Published: July 1, 2016

Four Fossil Sharks That Are Cooler Than Megalodon

Kate Golembiewski, PR and Science Communications Manager, Public Relations

We get it, megalodon was big. But these prehistoric sharks have some pretty unique qualities. Meet Stehacanthus, Edestid, Helicoprion, and Badringa. 

Megalodon is the T. rex of the prehistoric shark world—it might have looked like a Great White, only way, way bigger, and it’s everybody’s favorite. It's had its moment in the sun, even starring in a fake Shark Week documentary saying that it’d been found in modern waters (don’t worry—megalodon has been extinct for millions of years). But our collections are home to some really bizarre sharks that lived millions of years before dinosaurs were even a twinkle in the universe’s eye. None of these have starred in a Shark Week documentary (yet), but it’s only a matter of time before these beautiful weirdos become household names.

Stethacanthus—“tooth-brushes”

These sharks, which lived around 360–260 million years ago, had tooth-like “brushes” on their heads and on top of their dorsal fins. We don’t know why they had these features, though—as with many unusual physical characteristics in the animal kingdom, scientists’ best guess is that they were there to be either scary or sexy. Their heads and dorsal fins aren’t the only spiny part of Stethacanthus, either—they’re some of the first sharks to possess dermal denticles, the tiny, sharp skin protrusions that you still see in shark skin today.

Edestid—X-rays reveal pinking shear jaws

Lots of early shark fossils are preserved in slabs of black shale, a dark, oily rock that can be hard to see fossils in. To better see the fossils, scientists take X-ray images of the shale slabs—the fossils are a different density than the rock around them, so they stand out in the X-rays, just like your bones do when you get an X-ray of your arm. These X-rays reveal features that are hard to see with the naked eye, like the pinking shear-like jaws of the Edestid sharks. Their serrated teeth grew in long, curved brackets. The biggest members of this family were up to twenty feet long—the size of a Great White. And their cousin, Helicoprion, took those overlapping rows of teeth to a terrifying new level.

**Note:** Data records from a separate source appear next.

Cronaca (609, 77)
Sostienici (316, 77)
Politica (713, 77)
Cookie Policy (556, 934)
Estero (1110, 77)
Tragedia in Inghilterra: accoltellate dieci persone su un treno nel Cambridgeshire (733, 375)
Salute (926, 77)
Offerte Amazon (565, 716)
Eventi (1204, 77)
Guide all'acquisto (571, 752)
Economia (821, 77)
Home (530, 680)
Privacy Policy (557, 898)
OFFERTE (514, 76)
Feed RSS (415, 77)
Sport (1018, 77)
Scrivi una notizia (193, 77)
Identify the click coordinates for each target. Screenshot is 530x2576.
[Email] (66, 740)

Helicoprion—nature’s buzzsaw

With the exception of their teeth, sharks don’t really have bones—their skeletons are made out of cartilage, which tends not to fossilize very well. That means that paleontologists have to fill in the blanks with their best guesses, like with Helicoprion. These sharks are known for their “tooth-whorls”—spiraling jaws lined with a long row of sharp, overlapping teeth. These tooth-whorls are often the only part of the sharks that gets fossilized, so scientists have to make their best guess at what the animal looked like in its entirety. For a long time, scientists thought Helicoprion might have been able to swing around its spiral jaw like a flailing tornado of teeth, snagging smaller fish fool enough to swim near it. A newer study indicates that its jaw was actually enclosed, rather than free-swinging, and that when the jaw closed, the teeth rotated almost like a buzzsaw. And it might not actually have been a shark—CT scans of fossils seem to show skull bones that you wouldn’t see in a fish with a cartilage skeleton. Helicoprion was probably more closely related to ratfish, which are pretty freaky in their own right.

Bandringa—baby sharks in Illinois

For a long time, scientists assumed that this shark, called a Bandringa, was a tiny adult, but as it turns out, this sweet little four-inch sharklet would have grown up to be ten feet long. This little shark with a giant schnozz is just a baby, from the world’s oldest shark nursery right here in Illinois. Three hundred and seven million years ago, the area near modern-day Chicago was the swampy coastline of a shallow, tropical sea, and it was a popular destination for river-dwelling sharks to lay their eggs. We don’t think Bandringa was a fierce predator—it probably used that long nose to root around for invertebrates in the riverbed—but we’d still want to play it safe around ten-foot-sharks.